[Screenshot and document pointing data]
★ ★ ★ ★
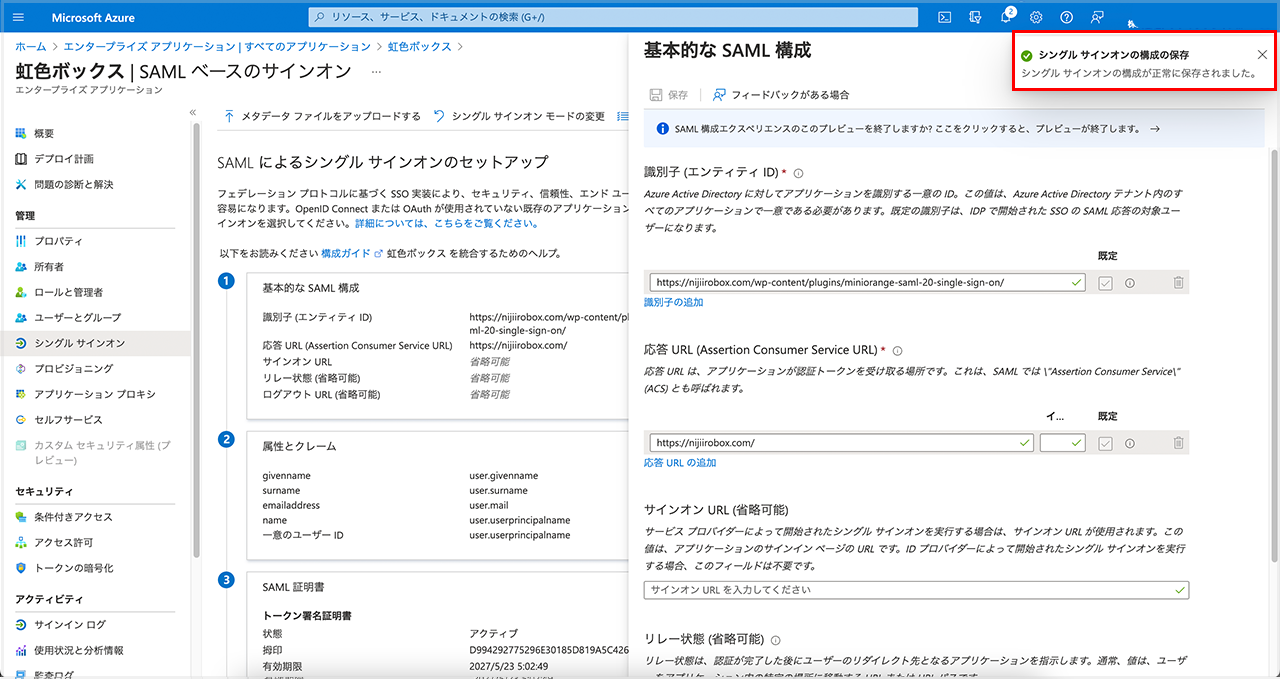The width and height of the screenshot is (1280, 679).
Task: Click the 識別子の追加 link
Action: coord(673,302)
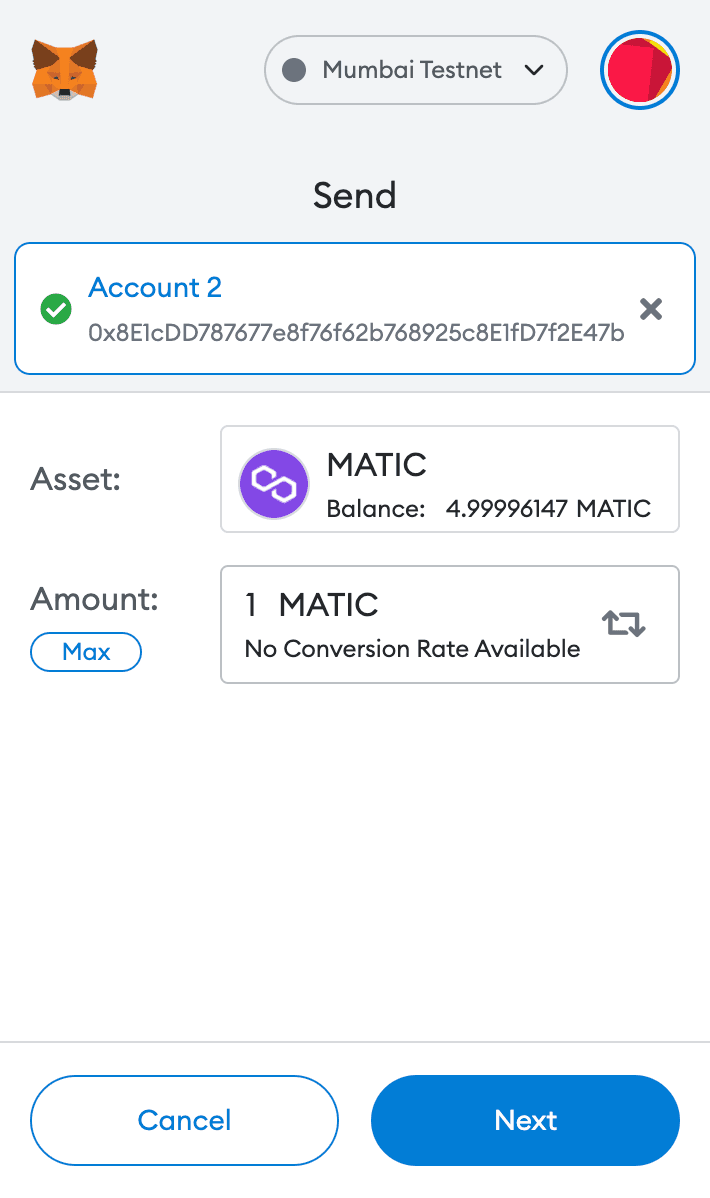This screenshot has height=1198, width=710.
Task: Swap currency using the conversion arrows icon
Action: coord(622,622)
★ ★ ★ ★
** YOUR OBJECTIVE **
Reproduce every entry above line for line, without the pictures.

** RESULT OF THIS TASK **
The width and height of the screenshot is (1280, 679).
Task: Click the 識別子の追加 link
Action: coord(673,302)
This screenshot has height=1198, width=710.
Task: Swap currency using the conversion arrows icon
Action: coord(622,622)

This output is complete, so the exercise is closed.